Os benefícios advindos pela Lei do Bem nestes 10 anos são inquestionáveis. Os incentivos para a produção nacional de computadores, notebooks, tablets e smartphones resultaram em uma expansão do número de empresas estrangeiras que optaram pela fabricação local, gerando empregos e receitas para o país. Segundo estimativas do Ministério da Fazenda publicadas no Portal Brasil, até julho de 2014 a produção de computadores e outros dispositivos em território nacional saltou de 4 milhões de unidades/ano para 22 milhões de unidades/ano, incluindo notebooks e tablets nos resultados.

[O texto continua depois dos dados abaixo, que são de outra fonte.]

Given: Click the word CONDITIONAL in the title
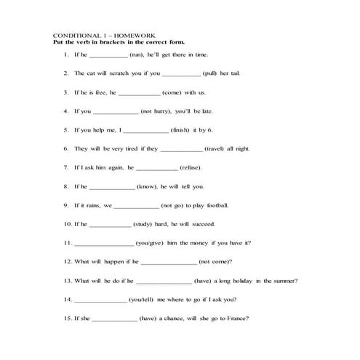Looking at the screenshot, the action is point(76,36).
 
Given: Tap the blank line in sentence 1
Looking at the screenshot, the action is point(107,55).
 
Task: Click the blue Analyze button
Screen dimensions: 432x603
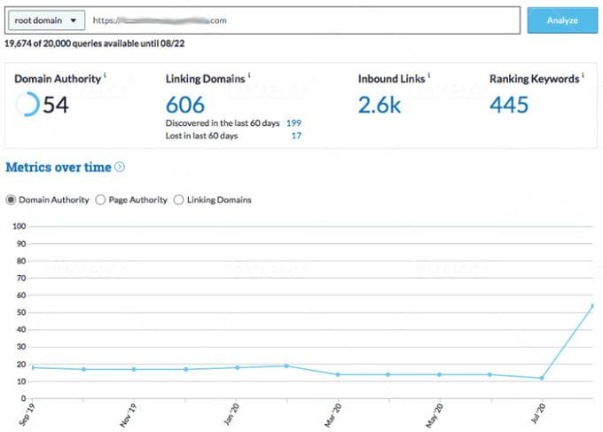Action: pyautogui.click(x=562, y=20)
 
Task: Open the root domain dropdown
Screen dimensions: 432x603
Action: pyautogui.click(x=45, y=20)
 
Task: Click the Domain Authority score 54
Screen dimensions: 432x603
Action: pyautogui.click(x=56, y=106)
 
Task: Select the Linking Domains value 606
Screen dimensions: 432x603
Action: pyautogui.click(x=184, y=105)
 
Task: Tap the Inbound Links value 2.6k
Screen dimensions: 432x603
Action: pyautogui.click(x=380, y=105)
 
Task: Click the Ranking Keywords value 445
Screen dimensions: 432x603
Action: pyautogui.click(x=509, y=105)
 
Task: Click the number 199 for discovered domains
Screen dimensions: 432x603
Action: pyautogui.click(x=294, y=122)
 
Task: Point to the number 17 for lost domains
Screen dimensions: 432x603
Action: pyautogui.click(x=296, y=135)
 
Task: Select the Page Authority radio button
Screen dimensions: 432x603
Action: pyautogui.click(x=100, y=200)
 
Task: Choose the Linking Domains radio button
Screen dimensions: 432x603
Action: pyautogui.click(x=178, y=200)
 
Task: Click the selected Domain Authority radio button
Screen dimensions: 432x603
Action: pyautogui.click(x=11, y=200)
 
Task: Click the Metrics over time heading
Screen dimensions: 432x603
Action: pyautogui.click(x=59, y=167)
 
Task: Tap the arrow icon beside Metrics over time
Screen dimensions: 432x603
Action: pyautogui.click(x=120, y=167)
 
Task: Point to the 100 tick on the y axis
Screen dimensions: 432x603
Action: pyautogui.click(x=16, y=226)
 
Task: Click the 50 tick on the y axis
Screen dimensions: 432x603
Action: pyautogui.click(x=18, y=312)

Além das conquistas econômicas, temos também uma grande conquista social – a inclusão digital de uma boa parte dos brasileiros. De acordo com o Pnad 2014, o número de domicílios com computadores já chegou a 49,5% do total. Avanços também puderam ser vistos na educação. Segundo dados divulgados pelo Inep neste ano, 61% das escolas possuem conexão com a internet voltada para o uso do aluno, um importante aumento de 14% em relação aos dados obtidos em 2010. Vale ressaltar que a grande maioria dos computadores usados em instituições de ensino são máquinas de entrada, com valor de custo abaixo dos R$ 1500, justamente a parcela beneficiada pela Lei do Bem.
A Lei do Bem teve um efeito em cascata. Com dispositivos mais baratos, mais pessoas passaram a se conectar, e com mais brasileiros conectados, o País começou a ensaiar um movimento interessante: multiplicou-se o número de startups de base tecnológica, trazendo mais serviços e comodidades para o dia a dia da população. Já em um nível individual, os dispositivos móveis, como PCs, notebook e os 2 em 1 continuam sendo os principais meios para promover uma inclusão digital produtiva, além de fomentar a inclusão digital pelo acesso e consumo da informação, contribuindo para a formação de uma sociedade do conhecimento.
A má notícia é que, por meio da Medida Provisória 690, o governo federal optou por antecipar o fim da Lei do Bem – as discussões estão acontecendo no governo, com o intuito de definir os rumos da isenção de impostos para os próximos anos. A medida terá um impacto direto no custo de produção desses dispositivos, que por sua vez será repassado ao consumidor. A expectativa é de que os preços subam em pelo menos 10%, isso em um setor da economia que ainda não conseguiu absorver integralmente os custos referentes à desvalorização do real perante o dólar.
É compreensível e desejável que o governo federal tome medidas que atenuem o cenário de crise econômica pelo qual o país passa hoje. Contudo, é preciso pensar nos efeitos de longo prazo do fim da Lei do Bem: como ficam os 50% de lares que ainda não tem acesso a um computador? Como o Brasil vai continuar incentivando a inovação e a criação de empresas de base tecnológica e empregos de alto valor agregado? Como fica a nossa competitividade? Tudo isso precisa ser ponderado para que o país caminhe em direção a uma sociedade do conhecimento.
Não há dúvida sobre os benefícios que a Lei do Bem – e o salto em inclusão digital que ela causou – trazem para o país. O fim dos estímulos à produção de computadores, smartphones, tablets entre outros pode não só prejudicar sensivelmente a capacidade de inovação na indústria brasileira, mas também frear de forma repentina um processo que beneficia a todas as camadas da sociedade. É uma economia de curto prazo, que pode vir a se provar cara no futuro.